Kini lelaki itu tampak terduduk disisi Alissa, tangan kokohnya memeluk erat sisi bahu sang kekasih. Kedua sudut bibirnya tertarik perlahan, membentuk senyuman.
"Sudah satu tahun kita pacaran zal. Kapan kamu akan melamarku?" Kata Alissa dengan nada kesal. Wanita itu menghela nafas dalam-dalam, menantikan jawaban dari Rizal. Sesaat Rizal tampak terdiam, sepasang matanya beralih menatap ke arah lain sebelum akhirnya kembali menatap Alissa.
"Nanti ya sayang, tunggu aku selesai kuliah dulu," jawab Rizal yang membuat Alissa semakin kesal. Kini hatinya meragu, apakah lelaki itu benar-benar mencintainya atau hanya sekedar mempermainkan hatinya. Bagaimanapun ia tidak ingin menjalin status yang tidak diridhoi Allah terlalu lama lagi, ia ingin hubungan dirinya dan Rizal segera diresmikan dalam ikatan pernikahan. Bukankah jika kedua orang yang saling mencintai, maka menikahlah solusinya. Tapi nyatanya ilusi cinta telah membuat mata Alissa tertutup, kini wanita itu justru membangun pilar dosa bersama Rizal dalam status pacaran.
"Ya sudah, aku mau pulang," sambung Alissa sambil melangkah pergi meninggalkan Rizal di kursi taman. Sesaat ia merasakan perih dihatinya, jika menemui berbagai kenyataan yang terus berputar di fikirannya. Kenyataan jika suatu saat Rizal akan meninggalkannya, kenyataan jika suatu saat keluarganya mengetahui hubungan dirinya dan Rizal. Ia tidak membayangkan bagaimana wajah kecewa kedua orang tuanya, saat mengetahui putri yang mereka didik dan ajarkan kebaikan justru malah melakukan kemaksiatan. Bukankah pacaran itu maksiat?
"Alissa, tunggu!" teriak Rizal yang sontak membuat langkah kaki wanita itu terhenti. Terdengar helaan nafas kasar darinya, lalu perlahan ia tampak membalikan badannya. Sesaat pandangan keduanyapun bertemu, sebelum Alissa memutuskan terlebih dahulu.
"Dengerin dulu penjelasan aku," tutur Rizal dengan nada memohon. Alissa masih tak bergeming untuk beberapa saat, menciptakan keheningan kala itu.

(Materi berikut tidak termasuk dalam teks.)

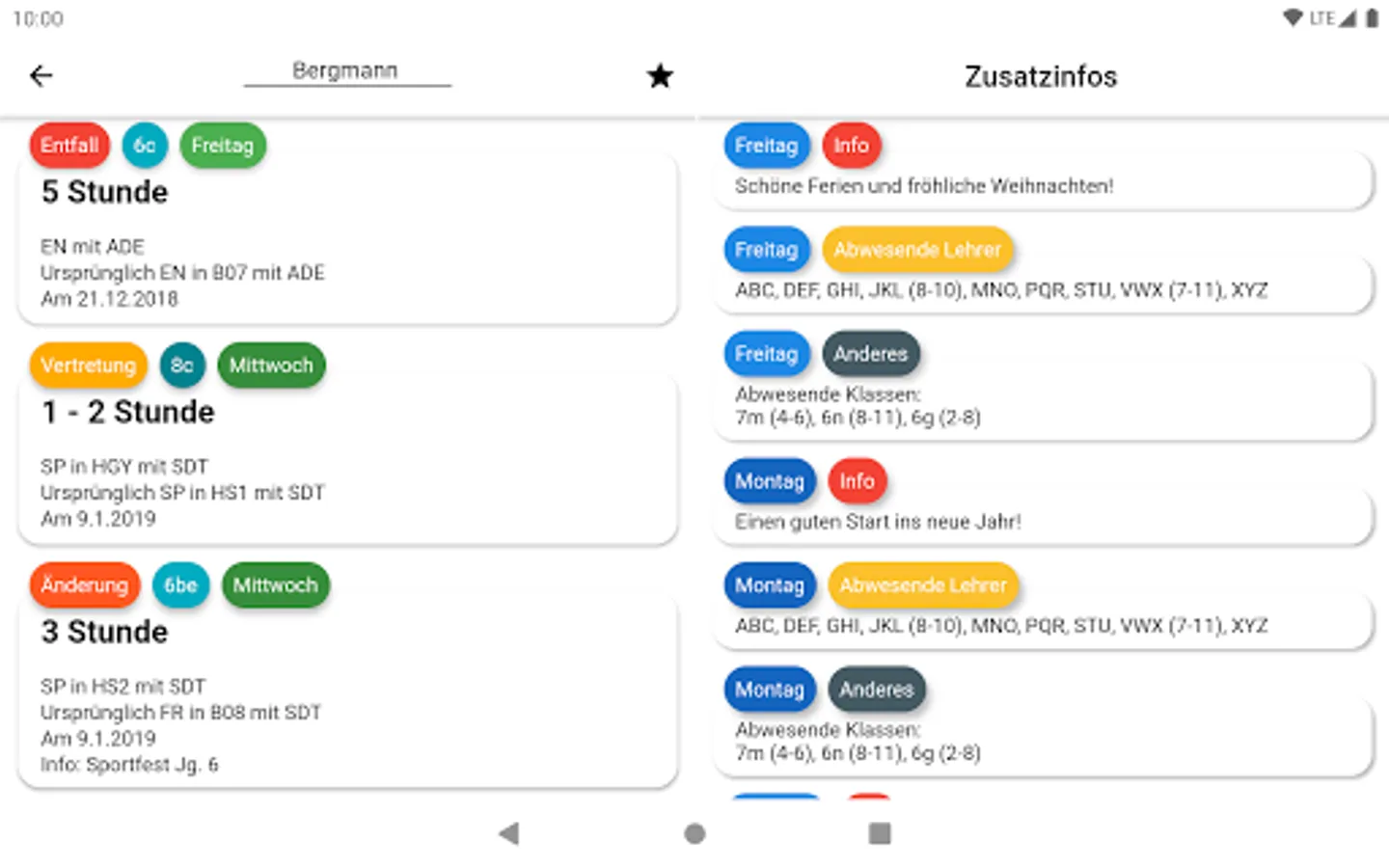Toggle the favorite star icon
Screen dimensions: 1389x868
point(660,75)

"Aku janji, akan melamarmu Alissa. Tapi tunggu sampai kita selesai kuliah. Lagi pula itu tidak lama lagi,"
Jelas Rizal. Jemarinya tampak mengusap lembut sisi wajah Alissa, menyalurkan kehangatan antara satu sama lain. Perlahan tapi pasti wanita itu menjadi luluh, dan tenggelam dalam cinta palsu. Kedua tangan Rizal mulai meraih tubuh wanita yang dicintainya, dan membawanya kedalam pelukan. Melerai segala amarah yang sempat membara.

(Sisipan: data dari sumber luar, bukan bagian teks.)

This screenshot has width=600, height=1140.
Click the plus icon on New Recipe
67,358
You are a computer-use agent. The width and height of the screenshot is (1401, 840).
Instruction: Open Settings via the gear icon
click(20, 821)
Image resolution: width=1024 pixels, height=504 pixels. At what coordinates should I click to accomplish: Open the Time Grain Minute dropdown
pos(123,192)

"Aku takut Zal, kita salaah! Hubungan kita ini salah!" rintih Alissa sambil melepaskan pelukanya dari tubuh lelaki dihadapannya itu. Sepasang matanya menatap sayu pria yang dicintainya, hingga bulir mutiara bening menitih membasahi pipi Alissa.
"Kita gak salah Alissa, Tuhan menciptakan kita dengan rasa cinta. Lantas apa salahnya jika kita ingin mencurahkan rasa itu dengan pacaran?" Kata Rizal kembali melontarkan syair penahluknya. Jemarinya menyeka lembut sisa-sisa air mata yang menetes dari sudut mata Alissa.

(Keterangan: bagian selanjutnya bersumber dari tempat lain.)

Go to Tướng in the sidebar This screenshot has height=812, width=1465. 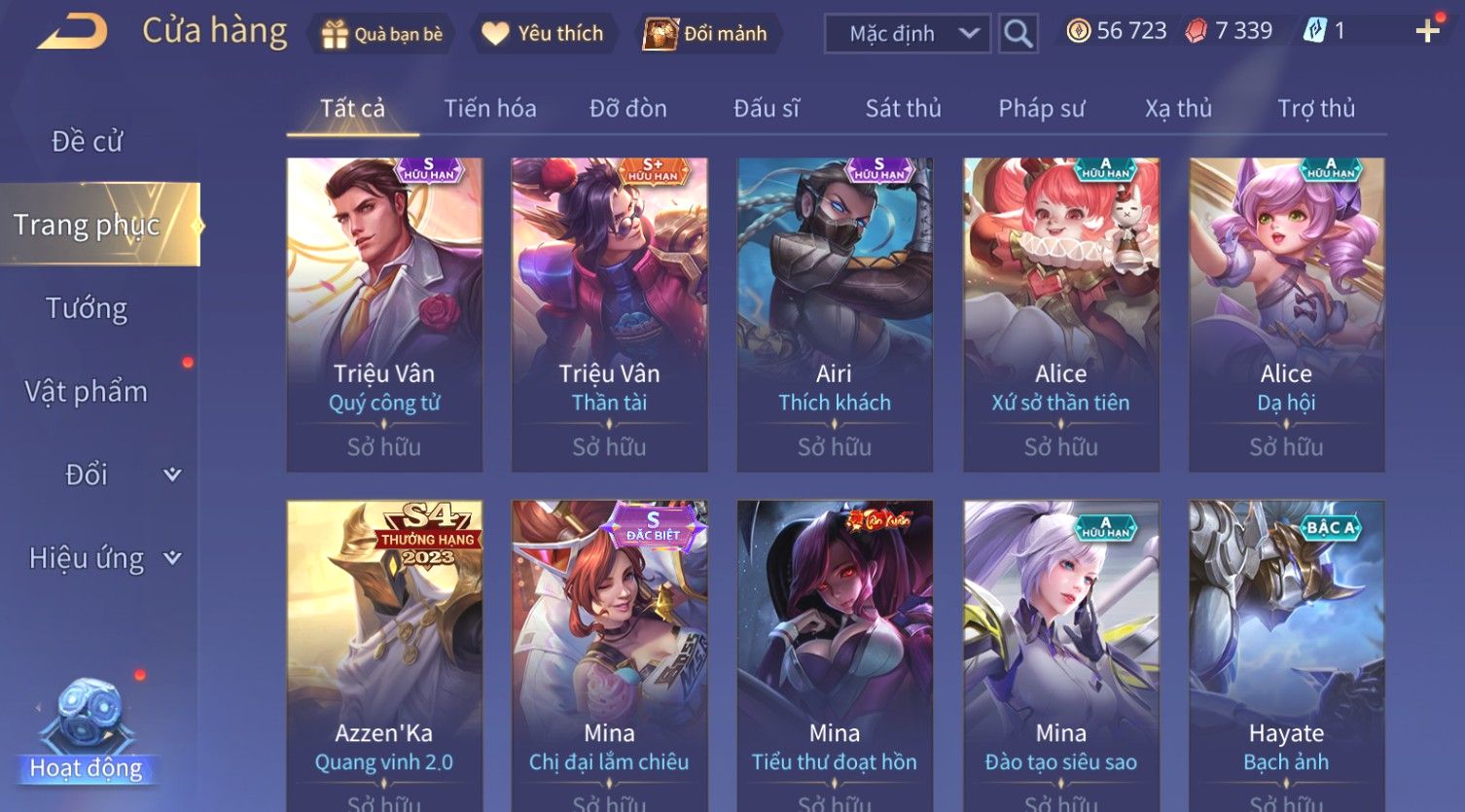[x=87, y=308]
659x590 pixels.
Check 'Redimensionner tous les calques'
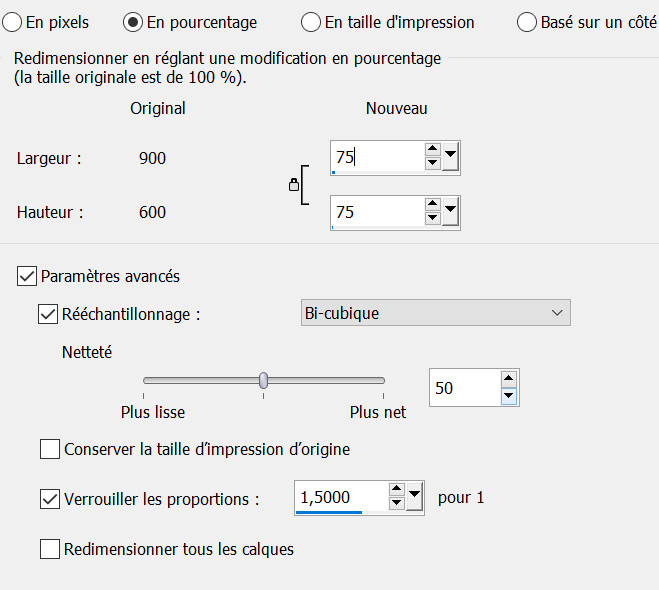tap(49, 549)
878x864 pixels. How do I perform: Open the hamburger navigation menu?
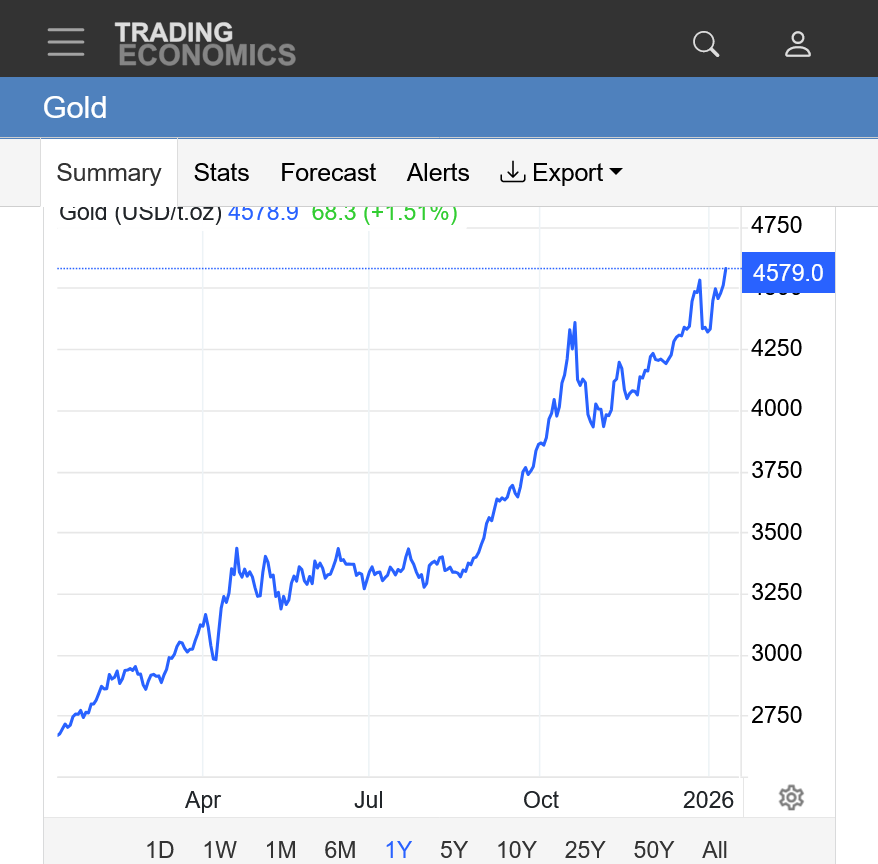coord(66,42)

Lelaki itu memang begitu pandai membuat hati wanita menjadi luluh, setiap kata yang ia lontarkan menebarkan racun yang membuat korbannya tertunduk luluh olehnya. Seolah terhipnotis dengan ucapan lelaki yang kini tengah kembali memeluk tubuhnya, Alissa hanya terdiam dan terhanyut dalam limbahan dosa.
"Lagi pula, pacaran kita ini pacaran sehat," sambung Rizal menambahkan.
Perlahan ia tampak kembali menraik sudut bibirnya, membentuk senyuman yang terlihat semakin jelas. Wajah sumringahnya menandakan bahwa ia telah berada dalam kemenangan, karena kembali berhasil menakhlukan hati kekasihnya.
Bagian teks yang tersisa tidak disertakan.